[Aim of the exercise]
Every line from the one with "Switch to the Search tab" to the one with "Click the Price value field", including those two, is to be copied exactly; all other lines of the entries below are left out.
[Entries supplied]
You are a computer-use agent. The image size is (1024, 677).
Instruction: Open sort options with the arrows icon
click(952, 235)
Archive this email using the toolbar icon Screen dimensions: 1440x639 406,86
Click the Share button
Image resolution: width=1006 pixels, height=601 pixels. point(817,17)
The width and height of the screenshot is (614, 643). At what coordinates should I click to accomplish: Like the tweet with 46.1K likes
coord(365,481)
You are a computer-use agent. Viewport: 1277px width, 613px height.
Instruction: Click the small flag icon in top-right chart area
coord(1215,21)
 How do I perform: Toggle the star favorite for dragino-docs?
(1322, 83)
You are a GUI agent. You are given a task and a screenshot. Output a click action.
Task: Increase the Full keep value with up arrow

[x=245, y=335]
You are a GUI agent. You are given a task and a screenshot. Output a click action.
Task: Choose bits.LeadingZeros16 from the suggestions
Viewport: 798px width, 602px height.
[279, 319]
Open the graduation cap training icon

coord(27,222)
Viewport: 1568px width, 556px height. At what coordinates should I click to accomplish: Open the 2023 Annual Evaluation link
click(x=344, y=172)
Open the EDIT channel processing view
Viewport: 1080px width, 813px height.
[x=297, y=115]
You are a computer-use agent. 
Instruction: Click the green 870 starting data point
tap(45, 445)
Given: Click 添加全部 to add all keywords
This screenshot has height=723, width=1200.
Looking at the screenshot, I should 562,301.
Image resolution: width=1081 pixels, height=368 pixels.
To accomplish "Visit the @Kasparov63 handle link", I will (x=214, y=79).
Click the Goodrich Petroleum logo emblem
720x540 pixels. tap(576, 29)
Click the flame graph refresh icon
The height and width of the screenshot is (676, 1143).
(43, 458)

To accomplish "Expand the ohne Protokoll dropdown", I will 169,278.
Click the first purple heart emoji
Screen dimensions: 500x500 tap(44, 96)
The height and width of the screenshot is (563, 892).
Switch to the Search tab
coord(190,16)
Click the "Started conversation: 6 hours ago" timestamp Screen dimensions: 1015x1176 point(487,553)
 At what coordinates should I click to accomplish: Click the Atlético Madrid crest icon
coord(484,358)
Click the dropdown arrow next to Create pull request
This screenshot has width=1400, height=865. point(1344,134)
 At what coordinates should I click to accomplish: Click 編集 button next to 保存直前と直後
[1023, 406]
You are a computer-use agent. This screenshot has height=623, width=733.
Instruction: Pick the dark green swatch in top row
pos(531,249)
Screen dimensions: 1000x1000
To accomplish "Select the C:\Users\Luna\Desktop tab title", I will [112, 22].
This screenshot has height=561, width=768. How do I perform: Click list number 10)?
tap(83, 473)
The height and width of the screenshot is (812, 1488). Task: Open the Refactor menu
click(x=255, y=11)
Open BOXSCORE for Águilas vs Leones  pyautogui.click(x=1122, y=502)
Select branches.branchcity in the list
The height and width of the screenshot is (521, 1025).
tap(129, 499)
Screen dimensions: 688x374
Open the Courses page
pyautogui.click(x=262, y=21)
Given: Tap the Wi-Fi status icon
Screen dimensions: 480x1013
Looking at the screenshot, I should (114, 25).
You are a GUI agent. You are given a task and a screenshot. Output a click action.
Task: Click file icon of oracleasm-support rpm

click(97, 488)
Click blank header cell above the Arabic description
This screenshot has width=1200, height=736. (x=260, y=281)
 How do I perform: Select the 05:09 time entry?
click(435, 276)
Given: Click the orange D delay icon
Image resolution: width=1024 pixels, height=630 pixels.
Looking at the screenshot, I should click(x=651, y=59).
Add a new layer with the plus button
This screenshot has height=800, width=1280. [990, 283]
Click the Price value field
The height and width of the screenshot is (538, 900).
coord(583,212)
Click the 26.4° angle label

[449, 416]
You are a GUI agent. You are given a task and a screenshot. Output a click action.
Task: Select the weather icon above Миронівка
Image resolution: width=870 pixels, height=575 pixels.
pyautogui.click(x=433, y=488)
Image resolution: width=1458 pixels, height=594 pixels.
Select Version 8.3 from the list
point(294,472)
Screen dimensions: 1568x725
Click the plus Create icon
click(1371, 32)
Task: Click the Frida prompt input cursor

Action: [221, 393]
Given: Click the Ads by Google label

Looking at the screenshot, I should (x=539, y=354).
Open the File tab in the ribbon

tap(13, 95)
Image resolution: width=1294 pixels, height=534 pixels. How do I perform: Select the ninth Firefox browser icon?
[/Entries supplied]
[Solution]
Switch to the Search tab
coord(190,16)
Click the "Started conversation: 6 hours ago" timestamp Screen dimensions: 1015x1176 point(487,553)
 At what coordinates should I click to accomplish: Click the Atlético Madrid crest icon
coord(484,358)
Click the dropdown arrow next to Create pull request
This screenshot has width=1400, height=865. point(1344,134)
 At what coordinates should I click to accomplish: Click 編集 button next to 保存直前と直後
[1023, 406]
You are a computer-use agent. This screenshot has height=623, width=733.
Instruction: Pick the dark green swatch in top row
pos(531,249)
Screen dimensions: 1000x1000
To accomplish "Select the C:\Users\Luna\Desktop tab title", I will [112, 22].
This screenshot has height=561, width=768. How do I perform: Click list number 10)?
tap(83, 473)
The height and width of the screenshot is (812, 1488). Task: Open the Refactor menu
click(x=255, y=11)
Open BOXSCORE for Águilas vs Leones  pyautogui.click(x=1122, y=502)
Select branches.branchcity in the list
The height and width of the screenshot is (521, 1025).
tap(129, 499)
Screen dimensions: 688x374
Open the Courses page
pyautogui.click(x=262, y=21)
Given: Tap the Wi-Fi status icon
Screen dimensions: 480x1013
Looking at the screenshot, I should (114, 25).
You are a GUI agent. You are given a task and a screenshot. Output a click action.
Task: Click file icon of oracleasm-support rpm

click(97, 488)
Click blank header cell above the Arabic description
This screenshot has width=1200, height=736. (x=260, y=281)
 How do I perform: Select the 05:09 time entry?
click(435, 276)
Given: Click the orange D delay icon
Image resolution: width=1024 pixels, height=630 pixels.
Looking at the screenshot, I should click(x=651, y=59).
Add a new layer with the plus button
This screenshot has height=800, width=1280. [990, 283]
Click the Price value field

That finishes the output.